Sky News has learnt that a company led by Sir Keith Mills, who founded the Air Miles and Nectar customer loyalty programmes, is to run the British leg of a new international tournament that will get underway next year.
The sailing industry has been abuzz with speculation for months about Mr Ellison's plans for a competition that will effectively act as a rival to the America's Cup.
Insiders said that Sir Keith's Origin Sports Group would play a pivotal in the new series' efforts to build a following in Britain, with the tournament expected to be broadcast on free-to-air television.
Under the plans being hatched by Mr Ellison, teams will compete from countries including Britain, the US and Japan on boats similar to those which competed in the last America's Cup.
Next year's series is expected to comprise races in five countries, with the number doubling in 2020.
A launch event has been scheduled for a venue on the River Thames early next month.

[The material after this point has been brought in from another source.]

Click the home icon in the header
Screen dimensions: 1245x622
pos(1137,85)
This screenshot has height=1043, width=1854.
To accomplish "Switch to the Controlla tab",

Sir Keith, a keen sailor himself, was a shareholder in previous British America's Cup efforts alongside Sir Ben Ainslie, the most successful Olympic sailor of all time.
Earlier this year, the venture was sold to Jim Ratcliffe, the founder of chemicals group Ineos, in a £110m deal.
Sir Keith has an extensive list of other sporting commitments on his CV, including as chairman of the Invictus Games and a decade on the board of Tottenham Hotspur Football Club.
He made a substantial fortune from selling Air Miles to British Airways, and in 2002 launched Nectar as the UK's first loyalty scheme with multiple collection partners.
After selling a stake in Nectar's parent to Warburg Pincus, the private equity firm, he then offloaded the rest of his shareholding to Aimia, a Canadian company.
Nectar is now wholly owned by J Sainsbury, the supermarket chain.
Since selling the business, Sir Keith has invested in a number of technology companies, including Ecrebo, a retail point-of-sale marketing specialist.
"He has a track record of creating new formats in sport and business which work by driving interest among new audiences," said a person close to the new sailing venture.
The aim of Mr Ellison's new series, which one insider dubbed 'the Formula One of sailing', is to create a compelling and structured sporting contest which appeals to international TV audiences.
New social media platforms and on-screen graphics are expected to be used to generate excitement in the competition, which previous reports have described as 'The World Series of Sailing'.
The American billionaire is a long-standing sailing enthusiast, and led the syndicate which lost the America's Cup to New Zealand last year.
A spokeswoman for Oracle Racing declined to comment, while Sir Keith also declined to comment.